What to produce: Exact copies of all the entries are needed.
BEGIN Data excerpts
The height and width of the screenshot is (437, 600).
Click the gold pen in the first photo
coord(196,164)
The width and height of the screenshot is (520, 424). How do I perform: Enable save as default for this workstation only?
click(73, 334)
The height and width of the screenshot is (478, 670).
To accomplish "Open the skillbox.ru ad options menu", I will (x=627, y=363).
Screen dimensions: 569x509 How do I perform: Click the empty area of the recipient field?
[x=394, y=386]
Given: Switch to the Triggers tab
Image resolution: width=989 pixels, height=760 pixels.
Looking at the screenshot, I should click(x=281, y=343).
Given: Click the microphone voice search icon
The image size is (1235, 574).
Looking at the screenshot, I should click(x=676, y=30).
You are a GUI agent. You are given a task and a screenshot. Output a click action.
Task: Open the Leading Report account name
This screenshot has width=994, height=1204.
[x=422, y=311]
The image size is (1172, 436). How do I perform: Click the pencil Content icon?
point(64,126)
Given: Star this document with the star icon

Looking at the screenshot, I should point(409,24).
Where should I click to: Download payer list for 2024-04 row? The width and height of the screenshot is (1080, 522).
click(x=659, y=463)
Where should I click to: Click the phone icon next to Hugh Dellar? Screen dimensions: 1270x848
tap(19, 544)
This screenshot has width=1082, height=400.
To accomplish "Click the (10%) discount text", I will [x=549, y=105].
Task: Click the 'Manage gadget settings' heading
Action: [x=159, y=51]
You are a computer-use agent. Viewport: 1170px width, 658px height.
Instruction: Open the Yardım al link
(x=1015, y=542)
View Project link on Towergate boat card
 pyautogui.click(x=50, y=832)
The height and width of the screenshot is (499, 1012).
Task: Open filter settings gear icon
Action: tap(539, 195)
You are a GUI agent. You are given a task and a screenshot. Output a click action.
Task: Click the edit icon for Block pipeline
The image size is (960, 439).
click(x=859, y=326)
END Data excerpts
Exercise result:
The height and width of the screenshot is (437, 600).
Click the gold pen in the first photo
coord(196,164)
The width and height of the screenshot is (520, 424). How do I perform: Enable save as default for this workstation only?
click(73, 334)
The height and width of the screenshot is (478, 670).
To accomplish "Open the skillbox.ru ad options menu", I will (x=627, y=363).
Screen dimensions: 569x509 How do I perform: Click the empty area of the recipient field?
[x=394, y=386]
Given: Switch to the Triggers tab
Image resolution: width=989 pixels, height=760 pixels.
Looking at the screenshot, I should click(x=281, y=343).
Given: Click the microphone voice search icon
The image size is (1235, 574).
Looking at the screenshot, I should click(x=676, y=30).
You are a GUI agent. You are given a task and a screenshot. Output a click action.
Task: Open the Leading Report account name
This screenshot has width=994, height=1204.
[x=422, y=311]
The image size is (1172, 436). How do I perform: Click the pencil Content icon?
point(64,126)
Given: Star this document with the star icon

Looking at the screenshot, I should point(409,24).
Where should I click to: Download payer list for 2024-04 row? The width and height of the screenshot is (1080, 522).
click(x=659, y=463)
Where should I click to: Click the phone icon next to Hugh Dellar? Screen dimensions: 1270x848
tap(19, 544)
This screenshot has width=1082, height=400.
To accomplish "Click the (10%) discount text", I will [x=549, y=105].
Task: Click the 'Manage gadget settings' heading
Action: [x=159, y=51]
You are a computer-use agent. Viewport: 1170px width, 658px height.
Instruction: Open the Yardım al link
(x=1015, y=542)
View Project link on Towergate boat card
 pyautogui.click(x=50, y=832)
The height and width of the screenshot is (499, 1012).
Task: Open filter settings gear icon
Action: tap(539, 195)
You are a GUI agent. You are given a task and a screenshot. Output a click action.
Task: Click the edit icon for Block pipeline
The image size is (960, 439).
click(x=859, y=326)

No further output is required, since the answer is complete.